Sin embargo a lo que si estoy invitado es al paisaje, es decir a esa construcción mental, racional de elementos en un formato posible, herencia para la pintura, tradición del arte, pero también migración en el arte de hoy a través de su cuestionamiento.
¿De que hablamos cuando hablamos de paisaje?, cúal es su forma en el arte de hoy, cúal es su vigencia y otras posibilidades. La respuesta es inasible en tanto las búsquedas señalan la senectud, un todo actuando a través de mi experiencia privada, sin ánimo de originalidad e innovación, dos cosas por fin escindidas de los discursos del arte.
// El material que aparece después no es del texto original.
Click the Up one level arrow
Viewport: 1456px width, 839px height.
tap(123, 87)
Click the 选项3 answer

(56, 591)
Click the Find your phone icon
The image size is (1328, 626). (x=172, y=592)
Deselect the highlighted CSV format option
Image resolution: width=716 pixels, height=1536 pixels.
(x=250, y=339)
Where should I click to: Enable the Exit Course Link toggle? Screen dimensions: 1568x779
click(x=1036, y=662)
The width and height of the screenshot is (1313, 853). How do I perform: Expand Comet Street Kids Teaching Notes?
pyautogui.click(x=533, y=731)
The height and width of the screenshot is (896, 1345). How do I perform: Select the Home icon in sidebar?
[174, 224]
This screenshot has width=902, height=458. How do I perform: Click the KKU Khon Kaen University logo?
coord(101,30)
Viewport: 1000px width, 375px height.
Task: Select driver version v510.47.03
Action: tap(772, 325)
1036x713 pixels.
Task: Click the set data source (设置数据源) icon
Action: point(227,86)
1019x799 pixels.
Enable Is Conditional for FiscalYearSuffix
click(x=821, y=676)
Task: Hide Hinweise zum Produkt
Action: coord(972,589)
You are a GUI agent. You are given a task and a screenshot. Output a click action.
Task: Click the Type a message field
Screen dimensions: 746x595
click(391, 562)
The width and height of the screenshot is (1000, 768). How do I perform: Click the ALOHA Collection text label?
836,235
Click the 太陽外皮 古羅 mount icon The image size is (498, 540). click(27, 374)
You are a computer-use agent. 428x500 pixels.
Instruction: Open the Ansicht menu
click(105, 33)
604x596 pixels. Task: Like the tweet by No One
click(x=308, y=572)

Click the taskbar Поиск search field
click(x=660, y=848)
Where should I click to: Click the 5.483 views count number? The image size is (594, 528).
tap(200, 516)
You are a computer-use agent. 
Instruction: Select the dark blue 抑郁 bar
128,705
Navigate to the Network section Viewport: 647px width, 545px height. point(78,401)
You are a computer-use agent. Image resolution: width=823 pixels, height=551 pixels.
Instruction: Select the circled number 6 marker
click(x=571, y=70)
Lo importante aquí es lo que estoy sintiendo realmente, lo importante es el encuentro del paisaje, cualquiera que sea su definición o forma, cargando mi experiencia privada y mi obra, asisto a la transformación del actuante y significado.
Conmigo en esta experiencia aparecen tres o cuatro personas, cada uno ha elegido de entre el conjunto de rocas , aquella particular, aquella desde donde se proyecta su interior sobre el paisaje. Todos coincidimos en la sinergia del mar frente a nosotros, todos nos identificamos al parecer con el engañoso horizonte ligeramente achatado, todos nosotros miramos el mar, sin equivocación, así en realidad miremos formas y pensamientos diversos.
Una chica se encuentra sentada justo a mi lado derecho a unos metros de distancia, ella toma fotos con una cámara reflex analógica, de vez en cuando recibe u hace llamadas desde su teléfono móvil -nosotros le decimos celular-, parece inquieta, ahora se para, ahora se sienta, mira el mar pero se agota con prontitud y decide buscar otros ángulos, otras posibilidades, pero es imposible, el mar es inmenso. Decide tomarse ella misma una fotografía, algo curioso por la dificultad del enfoque en una lente manual, pienso que debe sentir una mezcla de respeto, pero al mismo tiempo miedo de pedirme que realice la fotografía por ella, de ella... luego me doy cuenta que efectivamente no me ha invitado a tomarle la fotografía, simplemente por que entonces ya no sería su fotografía, sino mi fotografía de ella, una selección mía y ella actuando en esta escenografía, a todas luces ella sería parte de mi paisaje, una cruel traición a su pensamiento y momento sobre la roca.
Como ha variado las tomas de ella misma, utilizando diversos ángulos, es posible que en alguna toma, aparezca yo, un tanto desenfocado, pero justificado como paisaje, como parte trasera de un acontecimiento importante, que es la verificación de la presencia de ella en un entorno especial, alejado quizás de su cotidianidad.
Justo a mi lado derecho se encuentra un joven muy apuesto, preparado para la ocasión de venir a la playa. El, encarna el estereotipo del turista de aventura y marihuana " cool" es decir " in", piel bronceada-pero no mucho-, pantaloneta larga blanca de estampados con flores azules, collar de arrecife blanco y gafas oscuras. Me fijo en el por su ubicación frente al paisaje, me recuerda las pinturas de Frederic, el pintor romántico que impedía que otros penetraran en la sensación que le producía su paisaje, la ubicación del muchacho me impide alcanzar a disfrutar de lo que él mismo piensa del paisaje. A todas luces un ser humano frente al paisaje, y yo soy su espectador, asisto a ese encuentro ajeno, a la fiesta privada con su entorno, naturaleza entendida por su absoluta dominación y domesticación.